たとえば、VRゴーグル(VR HMD)を使用して360度の森林を体験しながら、鳥のさえずりや川のせせらぎを耳で聞き、同時に新緑や木の香りを感じることができれば、没入感は大きく向上するでしょう。

 

VRの没入感について、過去に実施されたプロジェクトの1つに「Feelreal」が挙げられます。

 

Feelrealは、香りや水蒸気、温冷感、振動などを再現することで、VR体験の没入感を向上させるデバイスです。過去に実施したクラウドファンディングでは開始からわずか1時間で約220万円という目標額を達成。1日で目標の4倍の資金を集めるほどの注目を浴びました。

 

FeelrealはVR用のマスクで、香りだけでなく雨や風、振動、さらにはパンチの感覚もシミュレートできます。

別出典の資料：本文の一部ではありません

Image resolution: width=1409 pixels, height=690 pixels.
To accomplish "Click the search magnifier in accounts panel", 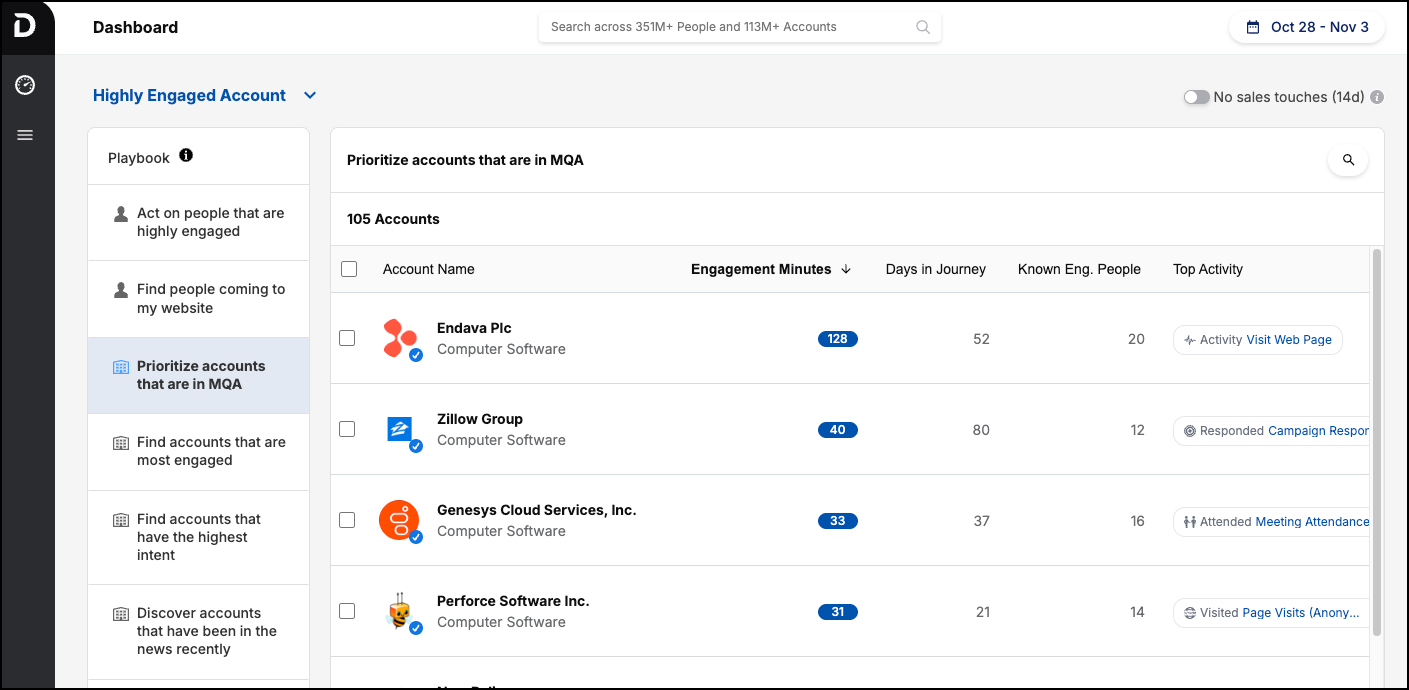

これにより、ユーザーはVR空間内でよりリアルな体験ができるのです。

 

この例のように、VRヘッドセットに香りの発生機器を取り付ければ匂いの再現することは可能です。特定のタイミングで特定の香料を放出することは、技術的にも難しくないとされています。

 

チャレンジングなのは、色でいうところの三原色のように、既存の匂いをデータ化して、デバイス上で再現することです。

 

光の三原色を組み合わせで成り立つ色とは異なり、匂いには、40万以上の要素臭(特定のにおい成分)が必要とされています。生物の鼻には多数の嗅覚細胞があり、それらの細胞に匂い物質が付着すると、各嗅覚細胞は異なる信号を発します。この信号パターンを脳が認識することで、人間は匂いを識別すると考えられています。

 

つまり「匂いの近似値」を再現できれば、VR×匂いの実現にグッと近づくのです。

 

この分野で注目されているのは、22年4月に東京工業大学科学技術創成研究院が発表した「嗅覚ディスプレイ」。これは、数十種類の基本的な香りを組み合わせることで、任意の匂いを即座に作り出す技術です。

 

この研究を主導した中本高道教授は、この技術がエンターテインメント、ゲーム、アニメーション、映画、オンラインショッピング、広告、イベント演出、介護・医療……と、多くの分野で応用できると話しています。